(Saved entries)
BEGIN
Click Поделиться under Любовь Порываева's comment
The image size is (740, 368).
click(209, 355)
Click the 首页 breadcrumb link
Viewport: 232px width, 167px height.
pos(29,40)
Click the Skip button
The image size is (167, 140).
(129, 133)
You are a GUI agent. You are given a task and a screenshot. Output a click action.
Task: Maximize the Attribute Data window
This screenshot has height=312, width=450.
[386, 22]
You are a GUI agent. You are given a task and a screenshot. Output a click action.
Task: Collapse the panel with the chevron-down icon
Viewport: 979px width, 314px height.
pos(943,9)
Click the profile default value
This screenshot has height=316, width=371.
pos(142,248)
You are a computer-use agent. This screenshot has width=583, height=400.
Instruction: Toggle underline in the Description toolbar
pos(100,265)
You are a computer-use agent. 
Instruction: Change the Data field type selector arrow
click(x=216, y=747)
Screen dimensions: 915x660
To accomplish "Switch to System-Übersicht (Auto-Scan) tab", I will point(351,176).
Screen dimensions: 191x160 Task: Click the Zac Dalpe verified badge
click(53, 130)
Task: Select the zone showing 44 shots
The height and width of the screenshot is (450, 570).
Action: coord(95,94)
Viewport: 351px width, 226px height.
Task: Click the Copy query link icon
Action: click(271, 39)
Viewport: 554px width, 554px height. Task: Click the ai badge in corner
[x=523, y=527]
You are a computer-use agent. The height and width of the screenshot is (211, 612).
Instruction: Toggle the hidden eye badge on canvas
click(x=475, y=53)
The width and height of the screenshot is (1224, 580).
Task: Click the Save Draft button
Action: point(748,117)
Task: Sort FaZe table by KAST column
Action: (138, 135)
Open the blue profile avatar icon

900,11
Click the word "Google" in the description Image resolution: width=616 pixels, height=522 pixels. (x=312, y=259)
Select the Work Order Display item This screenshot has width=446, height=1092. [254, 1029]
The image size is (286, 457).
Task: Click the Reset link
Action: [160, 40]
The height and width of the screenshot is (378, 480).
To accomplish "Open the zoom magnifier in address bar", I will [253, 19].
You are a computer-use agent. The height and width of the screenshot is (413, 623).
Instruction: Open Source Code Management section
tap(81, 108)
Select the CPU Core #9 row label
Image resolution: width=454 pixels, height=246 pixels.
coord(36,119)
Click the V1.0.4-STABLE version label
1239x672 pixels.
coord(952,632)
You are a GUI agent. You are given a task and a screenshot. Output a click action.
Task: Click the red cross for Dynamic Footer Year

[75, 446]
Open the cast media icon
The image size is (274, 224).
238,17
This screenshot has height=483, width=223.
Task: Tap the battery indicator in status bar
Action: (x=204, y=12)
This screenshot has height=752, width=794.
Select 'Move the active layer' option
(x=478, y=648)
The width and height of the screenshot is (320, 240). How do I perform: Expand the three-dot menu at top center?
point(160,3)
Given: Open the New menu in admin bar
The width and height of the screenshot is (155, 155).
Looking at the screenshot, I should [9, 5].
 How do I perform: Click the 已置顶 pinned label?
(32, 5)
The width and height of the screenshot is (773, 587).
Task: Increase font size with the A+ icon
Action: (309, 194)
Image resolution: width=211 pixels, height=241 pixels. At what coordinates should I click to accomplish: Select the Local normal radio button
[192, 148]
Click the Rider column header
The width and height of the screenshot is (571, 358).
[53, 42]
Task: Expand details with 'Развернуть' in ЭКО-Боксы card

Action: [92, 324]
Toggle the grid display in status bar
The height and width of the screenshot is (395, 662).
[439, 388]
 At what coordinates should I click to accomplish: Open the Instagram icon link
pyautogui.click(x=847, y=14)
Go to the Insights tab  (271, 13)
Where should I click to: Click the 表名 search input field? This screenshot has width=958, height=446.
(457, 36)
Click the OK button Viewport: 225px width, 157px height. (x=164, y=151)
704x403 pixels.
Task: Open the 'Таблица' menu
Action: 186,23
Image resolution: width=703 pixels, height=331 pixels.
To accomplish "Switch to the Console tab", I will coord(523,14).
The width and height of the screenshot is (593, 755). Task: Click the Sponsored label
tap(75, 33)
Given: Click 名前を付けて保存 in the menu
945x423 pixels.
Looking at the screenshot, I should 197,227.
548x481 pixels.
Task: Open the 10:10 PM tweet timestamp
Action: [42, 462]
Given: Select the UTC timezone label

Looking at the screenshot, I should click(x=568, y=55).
END
Work to be completed: Please go through the data and copy each line containing the word "Switch".

Output for this task:
To accomplish "Switch to System-Übersicht (Auto-Scan) tab", I will point(351,176).
To accomplish "Switch to the Console tab", I will coord(523,14).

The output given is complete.